## Try it
If an entry holds a picture, leave that picture out. Give everything else again exactly.

## Source material
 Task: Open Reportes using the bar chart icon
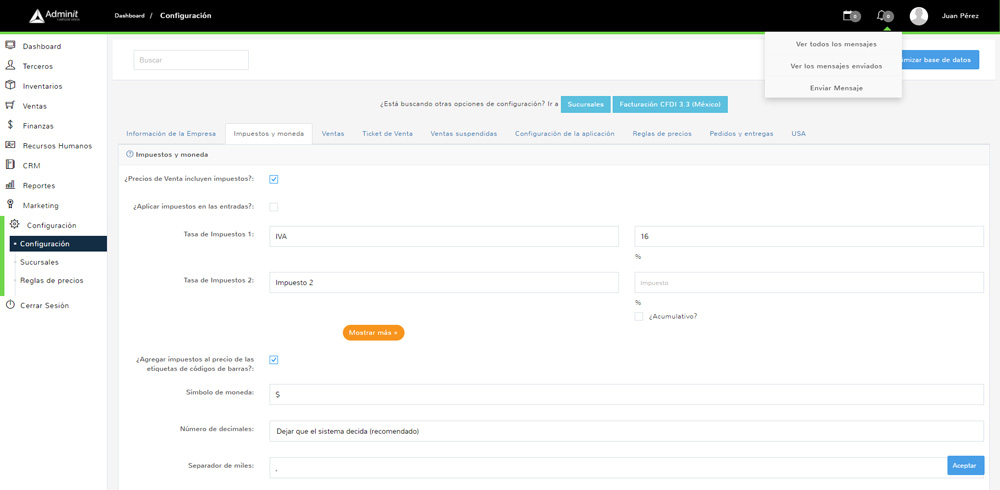(10, 185)
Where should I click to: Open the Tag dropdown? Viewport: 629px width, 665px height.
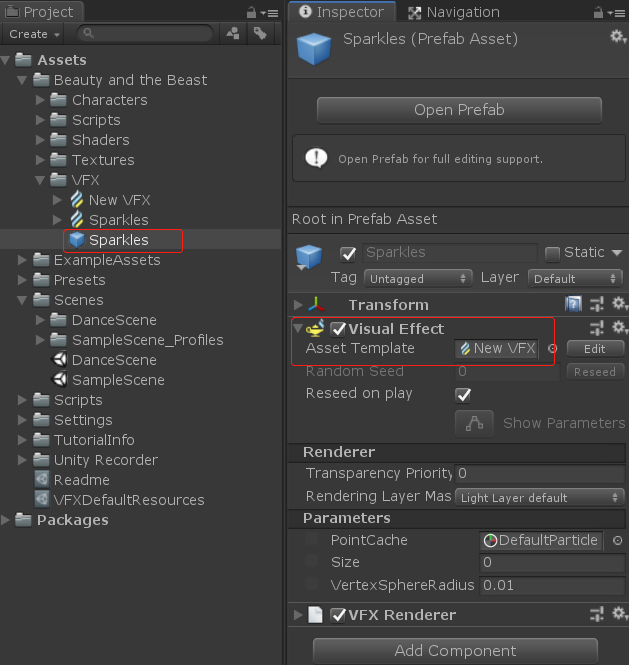click(418, 278)
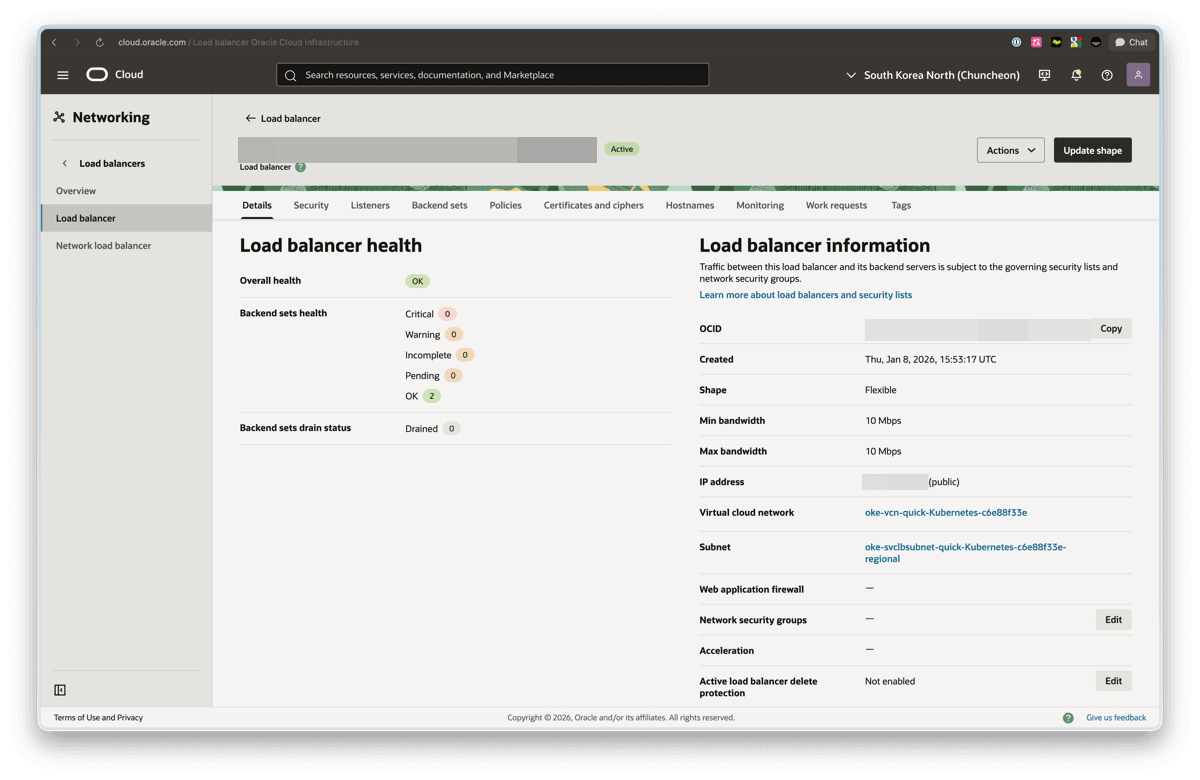Click the back arrow next to Load balancer
1200x780 pixels.
pos(250,118)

## Answer box
 Task: Open Reportes using the bar chart icon
(10, 185)
Where should I click to: Open the Tag dropdown? Viewport: 629px width, 665px height.
click(418, 278)
Click the back arrow next to Load balancer
1200x780 pixels.
pos(250,118)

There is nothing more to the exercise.